Dove si può comprare usato
A questo punto, se non si è frequentatori abituali ci si potrebbe chiedere però dove si compra usato, nelle grandi città come nei piccoli paesi. Ci spiega Marzia che in città esistono grossomodo tre possibilità per acquistare fisicamente abbigliamento usato: “La prima è il classico mercatino all’aperto o al coperto (solitamente aperti due o tre giorni a settimana, Ndr), dove trovi le bancarelle e i banchetti su cui è tutto ammucchiato e venduto a 1 euro, 2 euro, 3 euro e tu devi cercare… Non tutti sono portati per questo – a me fa impazzire – ma non tutti hanno l’occhio e l’attitudine, anche se ci si trovano a volte cose di grandi marche”. La seconda modalità si sta diffondendo particolarmente negli ultimi anni grazie anche a diverse catene che stanno aprendo punti vendita in tante città d’Italia: “I negozi (Humana, Kecè eccetera Ndr) e i mercati-evento (per esempio Vinokilo Ndr), che hanno prezzi un po’ più alti – ma comunque bassi – perché fanno una selezione delle cose più belle, le mettono in ordine e le espongono come un classico negozio d’abbigliamento”.
Poi c’è un’ulteriore possibilità, quella accessibile anche a chi vive fuori dai centri urbani: sono le tante app, da quelle generaliste (Subito, eBay, Shpock, Wallapop) a quelle specializzate nella compravendita di vestiti (Vinted, Depop), che coprono diverse esigenze, dalla vendita tra privati all’accesso agli articoli di rivenditori professionisti o di negozi. “Un ulteriore vantaggio delle app e dei siti – spiega Marzia – è che ancora più che nel negozio puoi cercare direttamente la cosa che ti serve, senza dover andare di persona a tentare la fortuna per vedere se quello che ti serve c’è o no”.
La convergenza di più motivazioni
Sulla scelta agisce più di una motivazione.
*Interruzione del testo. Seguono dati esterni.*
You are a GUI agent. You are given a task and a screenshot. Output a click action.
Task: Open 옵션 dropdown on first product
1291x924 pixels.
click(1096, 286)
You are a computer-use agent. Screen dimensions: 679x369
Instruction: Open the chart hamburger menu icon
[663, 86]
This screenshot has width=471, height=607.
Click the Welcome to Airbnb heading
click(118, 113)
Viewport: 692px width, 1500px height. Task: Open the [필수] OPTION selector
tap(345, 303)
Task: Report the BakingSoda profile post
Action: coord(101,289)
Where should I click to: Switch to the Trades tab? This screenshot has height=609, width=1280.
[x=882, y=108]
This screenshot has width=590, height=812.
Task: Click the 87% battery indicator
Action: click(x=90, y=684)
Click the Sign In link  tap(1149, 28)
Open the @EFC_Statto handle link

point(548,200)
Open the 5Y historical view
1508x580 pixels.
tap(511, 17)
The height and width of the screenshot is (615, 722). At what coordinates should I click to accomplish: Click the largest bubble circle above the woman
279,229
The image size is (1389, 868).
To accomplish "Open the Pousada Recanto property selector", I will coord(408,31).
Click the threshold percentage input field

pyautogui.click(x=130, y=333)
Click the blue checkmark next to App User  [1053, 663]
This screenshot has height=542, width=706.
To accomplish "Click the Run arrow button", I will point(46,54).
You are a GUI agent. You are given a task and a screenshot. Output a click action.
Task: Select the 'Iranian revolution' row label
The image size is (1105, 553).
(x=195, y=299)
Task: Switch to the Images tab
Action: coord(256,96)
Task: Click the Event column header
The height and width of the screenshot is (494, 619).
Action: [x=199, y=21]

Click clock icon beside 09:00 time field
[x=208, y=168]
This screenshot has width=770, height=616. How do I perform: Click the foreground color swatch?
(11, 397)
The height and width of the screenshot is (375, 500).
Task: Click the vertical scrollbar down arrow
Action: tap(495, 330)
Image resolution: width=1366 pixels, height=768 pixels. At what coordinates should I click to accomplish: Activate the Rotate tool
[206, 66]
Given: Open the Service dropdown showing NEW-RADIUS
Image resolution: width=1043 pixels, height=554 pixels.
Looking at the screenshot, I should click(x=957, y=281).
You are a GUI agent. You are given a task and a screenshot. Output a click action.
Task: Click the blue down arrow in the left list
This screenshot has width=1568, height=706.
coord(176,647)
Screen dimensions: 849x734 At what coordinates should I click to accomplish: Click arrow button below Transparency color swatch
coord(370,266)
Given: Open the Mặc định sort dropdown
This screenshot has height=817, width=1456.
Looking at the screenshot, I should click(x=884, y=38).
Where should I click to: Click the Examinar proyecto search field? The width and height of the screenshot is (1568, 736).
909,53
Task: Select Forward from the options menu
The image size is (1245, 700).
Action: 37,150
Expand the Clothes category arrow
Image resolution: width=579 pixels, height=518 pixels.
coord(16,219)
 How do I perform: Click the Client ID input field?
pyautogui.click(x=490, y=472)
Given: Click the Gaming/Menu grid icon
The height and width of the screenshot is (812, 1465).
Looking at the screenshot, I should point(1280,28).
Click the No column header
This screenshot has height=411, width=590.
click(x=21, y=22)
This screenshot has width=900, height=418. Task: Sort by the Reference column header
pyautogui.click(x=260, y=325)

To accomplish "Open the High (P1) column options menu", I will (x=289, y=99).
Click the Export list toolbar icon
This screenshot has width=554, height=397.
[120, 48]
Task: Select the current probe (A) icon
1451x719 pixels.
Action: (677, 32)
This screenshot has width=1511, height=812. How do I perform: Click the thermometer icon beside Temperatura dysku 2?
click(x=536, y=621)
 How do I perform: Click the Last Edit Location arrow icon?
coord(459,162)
Non c’è solo la possibilità di risparmiare, ma contemporaneamente una preferenza etica, una forte spinta ambientale, e il tocco di poesia che la ricerca lenta, la storia passata dell’oggetto, quindi la sua unicità, aggiungono a questa modalità di acquisto:
“Il senso dell’unicità, questo mi piace anche: un oggetto usato ha un vissuto, ha una storia passata, che tu continui – spiega Marzia – … per cui spesso il paradosso è che quell’oggetto forse vale di più, e lo paghi di meno. Il punto, secondo me, è rallentare. Anche nella ricerca, che così diventa un piacere, e alimenta il desiderio. La ricerca per mercatini è più lenta, perché non sempre trovi subito, e il desiderio così è vivo, meno passivo”. E così, volendo cedere alla poesia che Marzia racconta, forse in questo modo si ha a volte la sensazione di essere trovati dall’oggetto, e non il contrario.